**EXERCISE GOAL**
According to the extract provided, which telescope does its author plan to try next in hopes that more light will help?

**EXTRACT PROVIDED**
Learning to Use My Mavica


Day One

Yesterday, I bought a Sony Mavica MVC-FD7 digital camera. Today, I took a bunch of boring real estate pictures. This evening, I held it up to the eyepiece of my Pronto and got this:
my first moon image
(Well, OK, I hacked on it for a few minutes with Photoshop, but I figure that's fair for digital images :-)

Day Two

Much lower cost/benefit ratio today. I spent several hours playing around with various combinations of tripod setups using one tripod for the Pronto and another to hold the Mavica above the eyepiece. The following two images (selected from about a dozen) are a little better than yesterday's 5 minute effort, but not much :-(

What I've learned so far:

Maybe more light will help so the next thing is to try with the LX200.

OTOH, it is amazing that this works at all. You can't really expect this to stand up to an ST-7!

Day Three

Today I tried the Sun. I found it very difficult to keep the camera aligned. Not sure what's going on. Yesterday's Moon images were much easier. Perhaps the Sun's much brightness is making it all the more difficult for the auto-exposure "algorithm". The following image shows a nice sunspot (I say "nice" because of what I saw in the eyepiece, not this image :-(

And this one was taken with a glass solar filter simply held in front of the Mavica's lens:

Nice effect, but not very accurate :-)

**RECORDED INFORMATION**
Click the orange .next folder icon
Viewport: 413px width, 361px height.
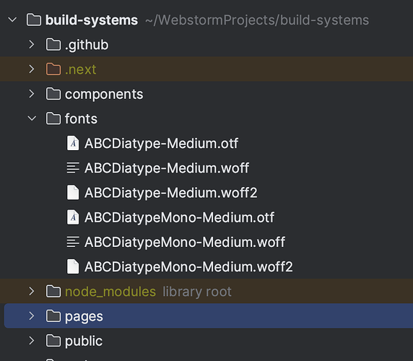coord(53,69)
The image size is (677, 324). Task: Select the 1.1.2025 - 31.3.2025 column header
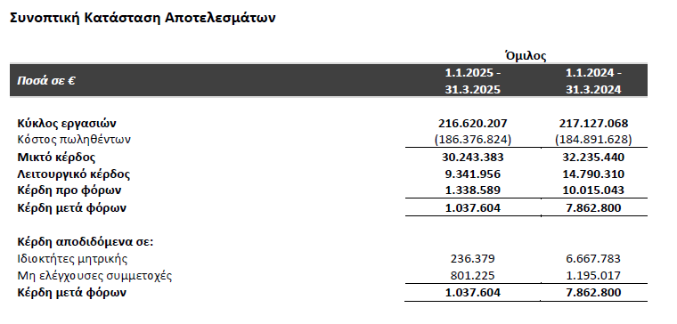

**TASK RESPONSE**
The LX200.